Work required> Reproduce verbatim the part of the items that opens with the line containing "Open FunnelTeardown_Manual campaign link" and closes with the line containing "Action: click(413, 67)", keeping both of those lines.

*** Data in this exercise

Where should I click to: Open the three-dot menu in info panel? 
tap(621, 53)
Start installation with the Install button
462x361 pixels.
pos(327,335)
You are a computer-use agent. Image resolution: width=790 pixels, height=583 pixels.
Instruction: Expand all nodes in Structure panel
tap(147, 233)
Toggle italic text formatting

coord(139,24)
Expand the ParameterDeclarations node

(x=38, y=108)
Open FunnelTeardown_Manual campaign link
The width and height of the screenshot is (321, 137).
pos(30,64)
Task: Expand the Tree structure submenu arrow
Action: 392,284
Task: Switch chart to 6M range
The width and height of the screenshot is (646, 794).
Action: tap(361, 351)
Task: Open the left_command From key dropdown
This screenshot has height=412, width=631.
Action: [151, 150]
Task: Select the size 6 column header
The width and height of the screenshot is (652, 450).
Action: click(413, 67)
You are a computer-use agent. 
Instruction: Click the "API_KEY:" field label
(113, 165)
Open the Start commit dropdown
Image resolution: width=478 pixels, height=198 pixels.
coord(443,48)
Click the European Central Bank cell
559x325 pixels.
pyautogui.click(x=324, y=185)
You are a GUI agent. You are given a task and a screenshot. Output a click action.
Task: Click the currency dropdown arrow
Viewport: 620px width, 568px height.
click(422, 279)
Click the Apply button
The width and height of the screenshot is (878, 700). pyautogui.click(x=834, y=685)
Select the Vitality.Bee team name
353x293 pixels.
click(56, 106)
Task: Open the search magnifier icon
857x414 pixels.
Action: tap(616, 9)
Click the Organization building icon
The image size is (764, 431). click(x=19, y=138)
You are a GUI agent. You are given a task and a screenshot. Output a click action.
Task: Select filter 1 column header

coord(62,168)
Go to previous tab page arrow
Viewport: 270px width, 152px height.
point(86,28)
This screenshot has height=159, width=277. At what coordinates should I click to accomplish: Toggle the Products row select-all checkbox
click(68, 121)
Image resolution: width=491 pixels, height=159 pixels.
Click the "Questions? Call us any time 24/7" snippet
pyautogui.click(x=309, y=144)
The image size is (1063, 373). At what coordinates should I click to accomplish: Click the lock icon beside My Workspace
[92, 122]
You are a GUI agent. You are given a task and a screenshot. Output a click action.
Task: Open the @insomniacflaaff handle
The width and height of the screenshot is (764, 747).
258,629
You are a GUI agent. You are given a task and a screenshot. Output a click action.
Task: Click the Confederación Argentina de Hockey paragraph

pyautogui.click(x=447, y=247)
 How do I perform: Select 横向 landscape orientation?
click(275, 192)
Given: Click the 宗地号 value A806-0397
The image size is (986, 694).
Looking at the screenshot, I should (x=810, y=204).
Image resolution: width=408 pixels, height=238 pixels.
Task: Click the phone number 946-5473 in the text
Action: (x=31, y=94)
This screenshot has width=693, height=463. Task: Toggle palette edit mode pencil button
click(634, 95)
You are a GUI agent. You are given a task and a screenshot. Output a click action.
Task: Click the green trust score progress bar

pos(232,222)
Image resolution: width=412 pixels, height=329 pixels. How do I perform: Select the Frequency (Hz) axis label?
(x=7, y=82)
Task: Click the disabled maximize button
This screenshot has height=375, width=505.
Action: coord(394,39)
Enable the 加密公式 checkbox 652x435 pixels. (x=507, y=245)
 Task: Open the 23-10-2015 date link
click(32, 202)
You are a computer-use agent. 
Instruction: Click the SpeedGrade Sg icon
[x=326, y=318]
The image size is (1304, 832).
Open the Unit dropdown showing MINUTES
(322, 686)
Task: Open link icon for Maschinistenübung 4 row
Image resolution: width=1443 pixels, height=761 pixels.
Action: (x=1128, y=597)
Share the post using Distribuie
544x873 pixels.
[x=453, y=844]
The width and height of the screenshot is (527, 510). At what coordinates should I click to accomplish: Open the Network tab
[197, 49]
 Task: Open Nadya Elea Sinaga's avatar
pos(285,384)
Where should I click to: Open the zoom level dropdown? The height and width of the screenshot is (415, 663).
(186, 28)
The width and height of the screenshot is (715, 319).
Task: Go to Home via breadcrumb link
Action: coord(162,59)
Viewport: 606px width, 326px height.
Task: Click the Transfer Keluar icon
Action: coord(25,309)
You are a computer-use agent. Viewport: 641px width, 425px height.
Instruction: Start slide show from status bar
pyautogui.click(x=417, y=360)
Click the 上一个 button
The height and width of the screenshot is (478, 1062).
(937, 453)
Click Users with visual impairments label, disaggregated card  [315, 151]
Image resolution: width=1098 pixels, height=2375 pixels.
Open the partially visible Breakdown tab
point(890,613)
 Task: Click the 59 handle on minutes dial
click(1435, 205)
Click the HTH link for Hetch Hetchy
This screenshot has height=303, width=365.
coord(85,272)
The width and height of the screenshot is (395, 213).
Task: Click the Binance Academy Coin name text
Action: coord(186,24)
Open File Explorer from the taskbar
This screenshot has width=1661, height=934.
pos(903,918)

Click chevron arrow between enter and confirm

******

Exercise output>
Open FunnelTeardown_Manual campaign link
The width and height of the screenshot is (321, 137).
pos(30,64)
Task: Expand the Tree structure submenu arrow
Action: 392,284
Task: Switch chart to 6M range
The width and height of the screenshot is (646, 794).
Action: tap(361, 351)
Task: Open the left_command From key dropdown
This screenshot has height=412, width=631.
Action: [151, 150]
Task: Select the size 6 column header
The width and height of the screenshot is (652, 450).
Action: click(413, 67)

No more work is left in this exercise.